I have gotten asked about whether I'd OSS my services if I was unable to
continue maintaining them commercially. Nope. Not a chance. If they need a
soft landing, that soft landing will be a 6 month warning to get your data
out, prior to them going into the big bit bucket in the sky. It is
_extraordinarily difficult_ to take a multi-tenant SaaS app and turn it into a
single-tenant appliance. There are people who do _exactly that_ as a
consulting service, and they charge tens of thousands of dollars for it, for a
reason. (Plug: take a look at jidoteki.com, which is attempting to productize
that particular space.)

Just doing the license review is something that they pay serious professionals
with high-three-figures-an-hour bill rates to walk on a file-by-file and
function-by-function basis in the case of e.g. an acquisition. If a forgotten
subsystem got written by a freelancer 4 years ago and you don't have an IP
assignment readily at hand your options are a) locating the freelancer and
convincing them to sign additional contracts or b) doing a quick cleanroom
reimplementation of code you might not even have know existed.

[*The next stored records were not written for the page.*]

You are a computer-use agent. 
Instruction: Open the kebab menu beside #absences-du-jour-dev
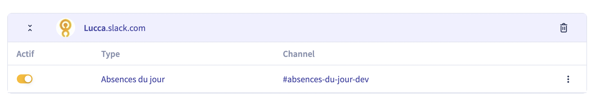click(x=568, y=79)
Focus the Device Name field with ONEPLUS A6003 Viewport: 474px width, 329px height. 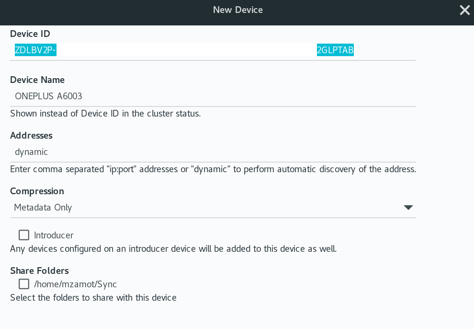(213, 96)

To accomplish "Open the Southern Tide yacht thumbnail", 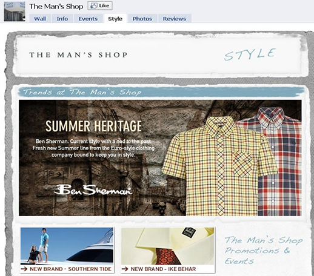I will [67, 246].
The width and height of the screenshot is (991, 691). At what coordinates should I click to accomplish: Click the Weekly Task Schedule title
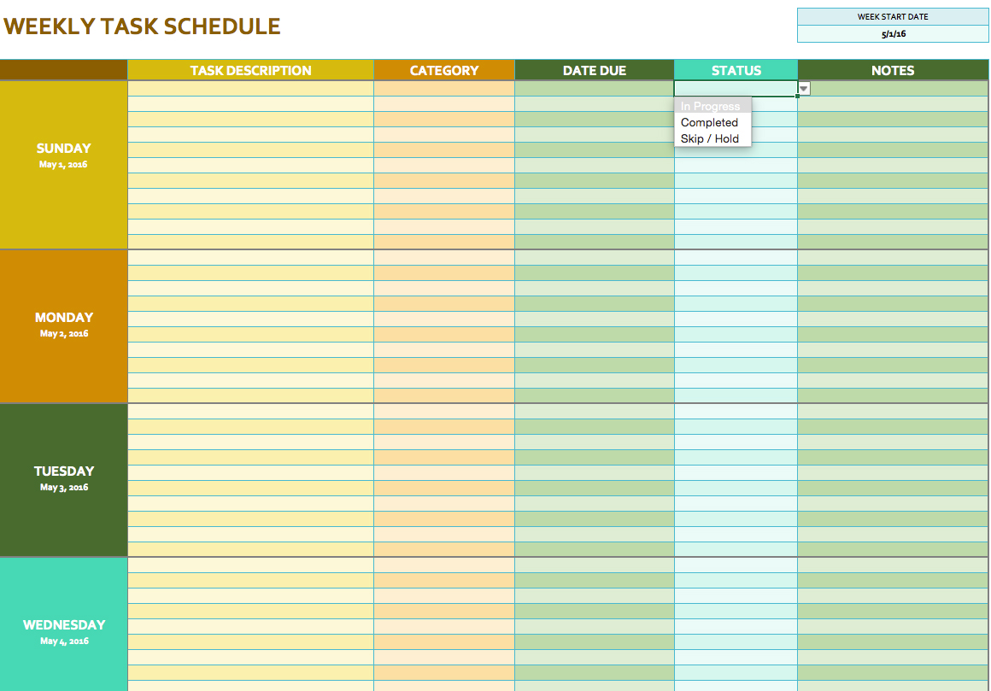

It's not like OSSing the code will quiet the criticism, either. Some folks
simply want to see it OSSed for the same reason they want to see their
football team win, but some of the folks have the notion that they're actually
going to use it. When it doesn't work (and it _won 't work_), they're going to
expect you to fix that for them. For free, naturally. This will often entail
doing free tech support for other people's software -- in some cases, other
people's very expensive software that they should probably be paying
professionals to support for their customers.

If any of this discomfits OSS users, the mint prints out paper ballots which
allow you to allocate your votes on desired outcomes for the future. See that
some go to the people responsible for software you can't live without.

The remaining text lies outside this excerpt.